The Big Fellow by Vance Palmer

The Big Fellow by Vance Palmer

Author:Vance Palmer
Language: eng
Format: epub
Publisher: Ligature Pty Limited
Published: 2021-11-13T03:39:10+00:00


Chapter XVIII

What’s come over the Big Fellow?” Donovan’s fellow Ministers were asking. “Has that last story about the Floretta mine got under his skin? Or is he thinking of giving up the game and buying a couple of racehorses? These days you can hardly get more than a grunt out of him.”

In spite of the light tone in which their comments were couched there was concern at the back of them, for now that Wardle had decided to remain in London, Donovan was definitely installed in the leadership; and though some of them had grudges against him, resenting his brusqueness and air of authority, they were acutely conscious of how much they depended on him. What other man among them had his gusto, his reserves of energy, his power of bringing the conflicting forces of industry together? Certainly not Geyl, with his slow mind and his flat-footed methods of debate; for all Geyl’s dull capacity as an administrator he was essentially a figurehead, set up chiefly to prove that the Ministry did not wholly consist of one religious group. He had once been a lay-preacher: he was ready to emphasize his origins by occasional outbursts against the liquor interests, starting-price bookmaking, bikini costumes on the beaches, and the tendency to make Sunday a day of sport.

Donovan’s appeal was quite different. When he rose to his feet in the House they could feel confident that no matter how devastating the attack on the Government had been it would not only be met but repulsed. Even the men who opposed Donovan enjoyed listening to him. Starting in a low guttural voice he would seem to be digging up words with difficulty from a limited store, till gradually a flow of feeling was tapped and they poured from him with the violent rumble of steers through a stockyard gate.

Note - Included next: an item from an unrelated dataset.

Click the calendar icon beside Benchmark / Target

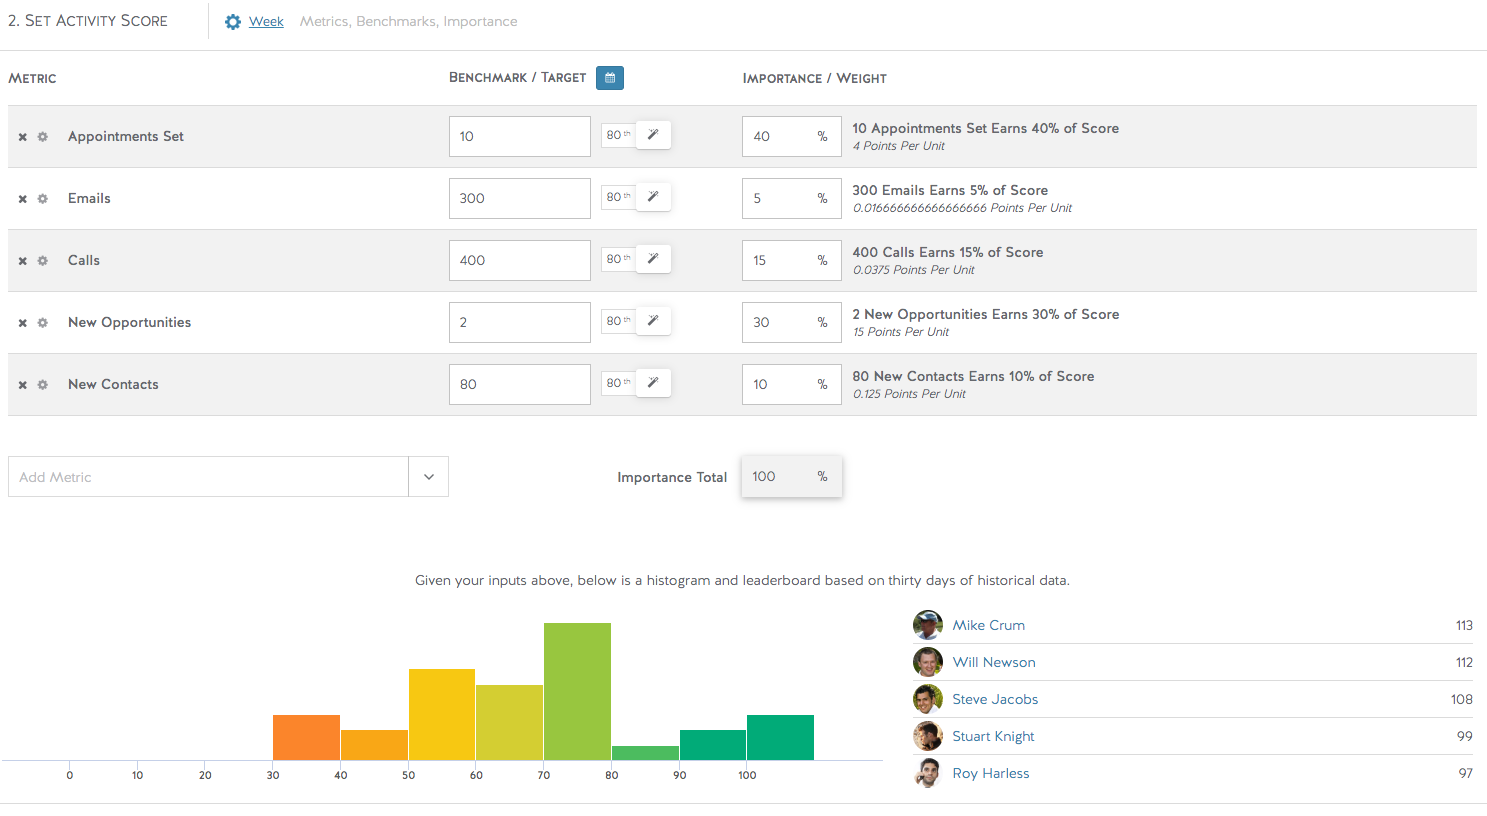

His slowness in taking charge of a situation had always been part of Donovan’s power. As chairman of the Central Executive he had been accustomed to sit in heavy silence, letting the men around him air their opinions and not showing by the flicker of an eyelid what was in his mind. Impassive, apparently thinking of something other than the matter in hand, he watched the face of each speaker in turn, leaning back with his chin on his chest and his thumbs in the armholes of his waistcoat, listening, not listening. Then when the debate was flickering out he leapt suddenly to life. With an emphasis that seemed to spring from dammed-up sources of feeling, he slammed down his arguments one by one, his eyes flashing, his fist thumping the table. Invariably he carried all before him.

It was a technique he had learnt from Lambert, his first leader. He had perfected it till it had become as natural to him as his high-chested walk, his sudden engaging grin, and the thrust of his chin in debate. It had swept him to many personal triumphs, both in caucus and in Cabinet meetings.

But now that the new session had begun, the pugnacity and initiative seemed to have leaked out of him.